Material |

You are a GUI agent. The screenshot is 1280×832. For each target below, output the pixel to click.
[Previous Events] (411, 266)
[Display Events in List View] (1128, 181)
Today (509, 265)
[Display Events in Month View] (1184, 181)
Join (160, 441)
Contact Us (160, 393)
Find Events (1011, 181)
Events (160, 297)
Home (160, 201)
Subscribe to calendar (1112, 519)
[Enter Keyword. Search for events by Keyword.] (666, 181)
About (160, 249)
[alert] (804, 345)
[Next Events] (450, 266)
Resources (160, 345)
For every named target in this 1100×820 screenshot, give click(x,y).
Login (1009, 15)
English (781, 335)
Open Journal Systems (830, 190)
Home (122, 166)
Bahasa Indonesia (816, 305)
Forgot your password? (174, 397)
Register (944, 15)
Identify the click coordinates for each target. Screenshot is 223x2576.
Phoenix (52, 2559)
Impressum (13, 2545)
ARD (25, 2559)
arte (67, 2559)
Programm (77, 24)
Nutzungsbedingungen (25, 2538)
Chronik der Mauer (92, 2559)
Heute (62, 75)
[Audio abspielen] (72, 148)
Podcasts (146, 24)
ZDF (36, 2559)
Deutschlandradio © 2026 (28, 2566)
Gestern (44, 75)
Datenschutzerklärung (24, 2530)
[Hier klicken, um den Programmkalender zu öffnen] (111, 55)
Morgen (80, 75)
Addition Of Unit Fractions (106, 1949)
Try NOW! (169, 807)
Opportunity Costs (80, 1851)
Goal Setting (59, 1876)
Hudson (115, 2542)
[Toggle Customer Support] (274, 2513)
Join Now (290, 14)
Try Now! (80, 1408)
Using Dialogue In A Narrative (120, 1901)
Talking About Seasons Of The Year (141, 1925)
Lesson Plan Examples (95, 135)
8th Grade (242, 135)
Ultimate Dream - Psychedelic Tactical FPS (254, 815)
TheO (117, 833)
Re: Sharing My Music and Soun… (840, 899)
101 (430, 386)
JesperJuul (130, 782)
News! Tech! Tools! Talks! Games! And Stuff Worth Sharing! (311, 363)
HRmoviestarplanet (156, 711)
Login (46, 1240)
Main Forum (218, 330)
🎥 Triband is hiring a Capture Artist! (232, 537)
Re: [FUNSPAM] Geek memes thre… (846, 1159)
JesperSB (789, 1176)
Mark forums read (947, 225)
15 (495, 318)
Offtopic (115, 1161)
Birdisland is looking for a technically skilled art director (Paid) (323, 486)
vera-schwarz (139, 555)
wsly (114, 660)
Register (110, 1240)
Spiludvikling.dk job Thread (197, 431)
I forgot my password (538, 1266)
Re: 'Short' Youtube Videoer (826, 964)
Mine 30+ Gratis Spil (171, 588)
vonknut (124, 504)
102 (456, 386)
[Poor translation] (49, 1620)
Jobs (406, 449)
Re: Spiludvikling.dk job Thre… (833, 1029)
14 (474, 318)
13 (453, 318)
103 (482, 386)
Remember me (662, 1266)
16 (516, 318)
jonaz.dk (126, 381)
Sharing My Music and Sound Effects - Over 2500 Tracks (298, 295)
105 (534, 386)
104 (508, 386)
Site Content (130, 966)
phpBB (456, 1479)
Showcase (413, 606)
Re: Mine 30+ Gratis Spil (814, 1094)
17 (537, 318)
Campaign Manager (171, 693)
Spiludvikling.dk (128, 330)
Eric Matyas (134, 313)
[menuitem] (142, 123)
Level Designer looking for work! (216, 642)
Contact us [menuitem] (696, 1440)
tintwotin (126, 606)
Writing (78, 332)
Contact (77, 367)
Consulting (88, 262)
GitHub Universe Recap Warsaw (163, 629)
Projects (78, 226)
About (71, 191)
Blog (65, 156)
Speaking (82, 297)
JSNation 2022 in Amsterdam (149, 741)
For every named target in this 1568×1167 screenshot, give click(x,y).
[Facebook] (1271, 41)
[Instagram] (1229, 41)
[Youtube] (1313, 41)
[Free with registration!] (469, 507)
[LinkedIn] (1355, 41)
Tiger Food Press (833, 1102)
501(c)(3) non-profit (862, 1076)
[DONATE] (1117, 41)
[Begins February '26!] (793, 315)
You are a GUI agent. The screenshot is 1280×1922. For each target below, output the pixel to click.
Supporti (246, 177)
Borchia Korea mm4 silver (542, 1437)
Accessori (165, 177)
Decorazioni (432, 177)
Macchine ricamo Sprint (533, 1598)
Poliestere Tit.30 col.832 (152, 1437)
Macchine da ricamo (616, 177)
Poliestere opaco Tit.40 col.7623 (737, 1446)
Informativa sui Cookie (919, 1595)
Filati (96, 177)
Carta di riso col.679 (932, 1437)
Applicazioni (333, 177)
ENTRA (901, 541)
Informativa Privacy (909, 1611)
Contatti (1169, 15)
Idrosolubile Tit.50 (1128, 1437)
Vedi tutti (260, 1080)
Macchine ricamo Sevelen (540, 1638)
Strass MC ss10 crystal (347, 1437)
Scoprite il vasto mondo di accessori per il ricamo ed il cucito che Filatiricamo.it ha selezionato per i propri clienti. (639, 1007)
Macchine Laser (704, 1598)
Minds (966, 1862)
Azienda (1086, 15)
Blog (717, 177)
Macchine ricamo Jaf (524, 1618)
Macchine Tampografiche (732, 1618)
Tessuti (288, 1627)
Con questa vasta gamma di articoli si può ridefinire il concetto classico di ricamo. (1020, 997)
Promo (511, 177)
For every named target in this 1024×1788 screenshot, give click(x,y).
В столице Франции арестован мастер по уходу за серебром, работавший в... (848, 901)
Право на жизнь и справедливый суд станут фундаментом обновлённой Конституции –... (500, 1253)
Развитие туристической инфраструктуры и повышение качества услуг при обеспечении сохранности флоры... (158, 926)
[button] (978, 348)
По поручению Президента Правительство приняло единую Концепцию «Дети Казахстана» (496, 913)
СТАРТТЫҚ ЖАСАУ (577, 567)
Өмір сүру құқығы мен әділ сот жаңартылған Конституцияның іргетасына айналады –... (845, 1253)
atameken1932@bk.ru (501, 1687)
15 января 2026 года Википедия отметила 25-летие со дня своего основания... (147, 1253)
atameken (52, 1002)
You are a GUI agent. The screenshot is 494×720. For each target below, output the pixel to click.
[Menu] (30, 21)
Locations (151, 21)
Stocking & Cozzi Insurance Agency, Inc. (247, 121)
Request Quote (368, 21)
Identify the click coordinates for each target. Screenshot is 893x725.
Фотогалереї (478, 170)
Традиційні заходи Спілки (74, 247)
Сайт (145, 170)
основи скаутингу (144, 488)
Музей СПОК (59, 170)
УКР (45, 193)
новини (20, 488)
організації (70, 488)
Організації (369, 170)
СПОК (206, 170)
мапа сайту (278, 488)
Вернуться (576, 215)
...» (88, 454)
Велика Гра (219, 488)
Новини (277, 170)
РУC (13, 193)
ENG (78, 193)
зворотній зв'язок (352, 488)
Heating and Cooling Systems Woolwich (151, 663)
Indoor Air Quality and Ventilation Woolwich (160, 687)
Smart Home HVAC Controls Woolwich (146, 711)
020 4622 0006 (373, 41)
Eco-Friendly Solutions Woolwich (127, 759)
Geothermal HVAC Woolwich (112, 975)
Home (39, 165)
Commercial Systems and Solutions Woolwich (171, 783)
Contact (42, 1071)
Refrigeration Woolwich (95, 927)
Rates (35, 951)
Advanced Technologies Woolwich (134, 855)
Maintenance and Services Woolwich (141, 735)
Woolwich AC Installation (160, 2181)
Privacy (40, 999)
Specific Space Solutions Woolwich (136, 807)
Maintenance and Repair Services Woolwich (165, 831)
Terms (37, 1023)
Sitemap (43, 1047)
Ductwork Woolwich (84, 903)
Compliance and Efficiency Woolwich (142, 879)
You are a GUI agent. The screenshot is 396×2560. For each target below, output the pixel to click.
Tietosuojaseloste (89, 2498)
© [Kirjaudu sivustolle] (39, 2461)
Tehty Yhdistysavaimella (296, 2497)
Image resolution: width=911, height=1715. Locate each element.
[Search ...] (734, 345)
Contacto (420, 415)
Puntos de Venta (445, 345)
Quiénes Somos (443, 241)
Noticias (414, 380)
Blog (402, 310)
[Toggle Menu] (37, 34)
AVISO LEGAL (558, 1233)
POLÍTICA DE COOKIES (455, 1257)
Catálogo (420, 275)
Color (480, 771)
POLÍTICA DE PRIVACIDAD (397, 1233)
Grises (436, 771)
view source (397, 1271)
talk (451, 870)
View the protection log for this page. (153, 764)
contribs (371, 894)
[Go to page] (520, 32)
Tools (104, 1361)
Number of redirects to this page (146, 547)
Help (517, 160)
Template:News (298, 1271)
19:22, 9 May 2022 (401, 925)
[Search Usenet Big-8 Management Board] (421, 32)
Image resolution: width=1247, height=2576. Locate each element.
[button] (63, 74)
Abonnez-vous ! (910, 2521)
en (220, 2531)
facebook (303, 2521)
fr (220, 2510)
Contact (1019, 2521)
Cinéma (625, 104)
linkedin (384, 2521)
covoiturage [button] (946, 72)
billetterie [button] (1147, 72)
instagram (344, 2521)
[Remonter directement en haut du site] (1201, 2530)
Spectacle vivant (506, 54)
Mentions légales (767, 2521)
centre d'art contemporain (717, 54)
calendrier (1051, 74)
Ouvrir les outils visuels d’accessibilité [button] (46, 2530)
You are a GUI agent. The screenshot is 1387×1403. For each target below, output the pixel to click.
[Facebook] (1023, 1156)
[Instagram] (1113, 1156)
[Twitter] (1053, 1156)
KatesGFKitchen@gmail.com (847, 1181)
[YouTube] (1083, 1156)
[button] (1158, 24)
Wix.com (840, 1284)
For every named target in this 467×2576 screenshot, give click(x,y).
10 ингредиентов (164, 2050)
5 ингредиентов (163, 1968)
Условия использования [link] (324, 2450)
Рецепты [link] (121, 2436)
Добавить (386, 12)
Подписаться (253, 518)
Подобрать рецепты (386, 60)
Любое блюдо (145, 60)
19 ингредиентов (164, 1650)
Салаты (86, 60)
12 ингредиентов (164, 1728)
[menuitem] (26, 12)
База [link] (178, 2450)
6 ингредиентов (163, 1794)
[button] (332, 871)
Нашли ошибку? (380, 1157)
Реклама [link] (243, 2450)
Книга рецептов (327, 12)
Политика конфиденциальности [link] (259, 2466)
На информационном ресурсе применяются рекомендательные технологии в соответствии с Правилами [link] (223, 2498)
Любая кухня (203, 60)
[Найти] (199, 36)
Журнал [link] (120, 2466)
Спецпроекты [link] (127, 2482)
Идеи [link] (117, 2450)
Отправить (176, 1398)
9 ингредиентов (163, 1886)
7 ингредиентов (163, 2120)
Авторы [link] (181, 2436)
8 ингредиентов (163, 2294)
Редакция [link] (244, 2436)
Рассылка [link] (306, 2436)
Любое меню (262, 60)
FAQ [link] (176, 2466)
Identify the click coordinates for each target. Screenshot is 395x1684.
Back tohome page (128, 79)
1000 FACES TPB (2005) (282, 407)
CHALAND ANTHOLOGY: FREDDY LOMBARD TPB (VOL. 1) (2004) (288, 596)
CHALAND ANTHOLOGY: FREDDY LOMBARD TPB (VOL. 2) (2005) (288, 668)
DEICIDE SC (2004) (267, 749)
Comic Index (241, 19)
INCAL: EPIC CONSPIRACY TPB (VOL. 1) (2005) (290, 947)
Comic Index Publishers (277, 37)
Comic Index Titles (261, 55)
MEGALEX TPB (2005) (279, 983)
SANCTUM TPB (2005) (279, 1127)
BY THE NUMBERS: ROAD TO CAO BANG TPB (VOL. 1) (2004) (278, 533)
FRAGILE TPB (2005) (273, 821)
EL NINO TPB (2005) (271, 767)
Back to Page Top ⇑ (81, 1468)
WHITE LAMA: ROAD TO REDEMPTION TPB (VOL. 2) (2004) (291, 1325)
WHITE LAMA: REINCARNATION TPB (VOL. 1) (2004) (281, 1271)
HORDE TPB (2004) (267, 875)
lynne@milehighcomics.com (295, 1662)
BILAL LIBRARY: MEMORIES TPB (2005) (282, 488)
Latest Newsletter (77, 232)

Exercise details |
Give the number of rows above that contain the string "ROAD", where case counts. Write only the number.

Answer to this problem |
2